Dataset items
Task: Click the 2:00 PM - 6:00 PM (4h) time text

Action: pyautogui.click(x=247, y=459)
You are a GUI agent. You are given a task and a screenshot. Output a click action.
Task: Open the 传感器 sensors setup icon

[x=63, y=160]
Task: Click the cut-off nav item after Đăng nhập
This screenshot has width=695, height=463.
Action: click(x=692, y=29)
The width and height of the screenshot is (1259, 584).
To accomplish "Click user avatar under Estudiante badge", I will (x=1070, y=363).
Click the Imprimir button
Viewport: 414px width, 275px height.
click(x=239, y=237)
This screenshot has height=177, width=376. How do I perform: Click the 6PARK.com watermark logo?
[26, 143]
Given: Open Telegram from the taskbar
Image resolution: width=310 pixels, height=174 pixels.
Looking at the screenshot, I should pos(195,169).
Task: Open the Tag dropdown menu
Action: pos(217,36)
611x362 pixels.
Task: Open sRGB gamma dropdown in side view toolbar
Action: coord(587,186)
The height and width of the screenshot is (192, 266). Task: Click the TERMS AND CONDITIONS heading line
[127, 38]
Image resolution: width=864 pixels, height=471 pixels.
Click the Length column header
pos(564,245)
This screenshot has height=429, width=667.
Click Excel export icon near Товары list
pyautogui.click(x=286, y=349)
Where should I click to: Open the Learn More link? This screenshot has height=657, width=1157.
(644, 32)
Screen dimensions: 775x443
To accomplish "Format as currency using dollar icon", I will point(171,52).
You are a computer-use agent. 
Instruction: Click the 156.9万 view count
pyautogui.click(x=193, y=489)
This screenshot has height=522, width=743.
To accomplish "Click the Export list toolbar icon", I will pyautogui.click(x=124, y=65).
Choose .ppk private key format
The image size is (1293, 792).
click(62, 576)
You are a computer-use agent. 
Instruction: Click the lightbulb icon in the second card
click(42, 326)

Task prompt> Reprint exactly the lines above that start at the one with "This screenshot has height=429, width=667." and end at the one with "Screen dimensions: 775x443", keeping both and adding none.

Exercise result>
This screenshot has height=429, width=667.
Click Excel export icon near Товары list
pyautogui.click(x=286, y=349)
Where should I click to: Open the Learn More link? This screenshot has height=657, width=1157.
(644, 32)
Screen dimensions: 775x443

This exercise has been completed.